- _WHAT TO WORK ON_
Reproduce the listing below word for word, from its first line through the line containing "I want to click on Style, so", inclusive.
• • •
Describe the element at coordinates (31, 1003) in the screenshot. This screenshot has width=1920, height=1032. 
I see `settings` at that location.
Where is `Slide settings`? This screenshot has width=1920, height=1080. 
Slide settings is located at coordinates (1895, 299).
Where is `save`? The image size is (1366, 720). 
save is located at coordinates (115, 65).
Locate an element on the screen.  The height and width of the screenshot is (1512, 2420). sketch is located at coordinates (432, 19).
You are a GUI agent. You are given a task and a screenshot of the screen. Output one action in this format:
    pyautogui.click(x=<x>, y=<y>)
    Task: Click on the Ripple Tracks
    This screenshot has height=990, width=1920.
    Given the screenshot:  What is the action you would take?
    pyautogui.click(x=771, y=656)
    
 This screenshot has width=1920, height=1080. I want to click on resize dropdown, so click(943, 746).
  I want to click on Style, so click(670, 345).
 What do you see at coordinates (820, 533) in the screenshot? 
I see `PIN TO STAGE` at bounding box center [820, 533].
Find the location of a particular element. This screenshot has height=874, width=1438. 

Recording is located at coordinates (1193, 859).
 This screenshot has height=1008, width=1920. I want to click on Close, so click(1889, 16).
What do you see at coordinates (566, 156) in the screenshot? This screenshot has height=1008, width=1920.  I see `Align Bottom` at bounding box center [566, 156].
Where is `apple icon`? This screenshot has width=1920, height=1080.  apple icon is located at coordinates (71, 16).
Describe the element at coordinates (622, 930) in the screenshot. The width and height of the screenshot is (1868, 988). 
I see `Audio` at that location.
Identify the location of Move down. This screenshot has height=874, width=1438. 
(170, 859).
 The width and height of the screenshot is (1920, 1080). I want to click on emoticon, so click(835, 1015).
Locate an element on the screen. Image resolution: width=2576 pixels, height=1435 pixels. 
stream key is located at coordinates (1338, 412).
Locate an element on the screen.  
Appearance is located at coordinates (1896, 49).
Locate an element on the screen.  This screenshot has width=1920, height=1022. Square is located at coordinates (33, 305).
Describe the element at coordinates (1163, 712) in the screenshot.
• • •
- _TASK SOLUTION_
Describe the element at coordinates (31, 1003) in the screenshot. This screenshot has width=1920, height=1032. 
I see `settings` at that location.
Where is `Slide settings`? This screenshot has width=1920, height=1080. 
Slide settings is located at coordinates (1895, 299).
Where is `save`? The image size is (1366, 720). 
save is located at coordinates (115, 65).
Locate an element on the screen.  The height and width of the screenshot is (1512, 2420). sketch is located at coordinates (432, 19).
You are a GUI agent. You are given a task and a screenshot of the screen. Output one action in this format:
    pyautogui.click(x=<x>, y=<y>)
    Task: Click on the Ripple Tracks
    This screenshot has height=990, width=1920.
    Given the screenshot:  What is the action you would take?
    pyautogui.click(x=771, y=656)
    
 This screenshot has width=1920, height=1080. I want to click on resize dropdown, so click(943, 746).
  I want to click on Style, so click(670, 345).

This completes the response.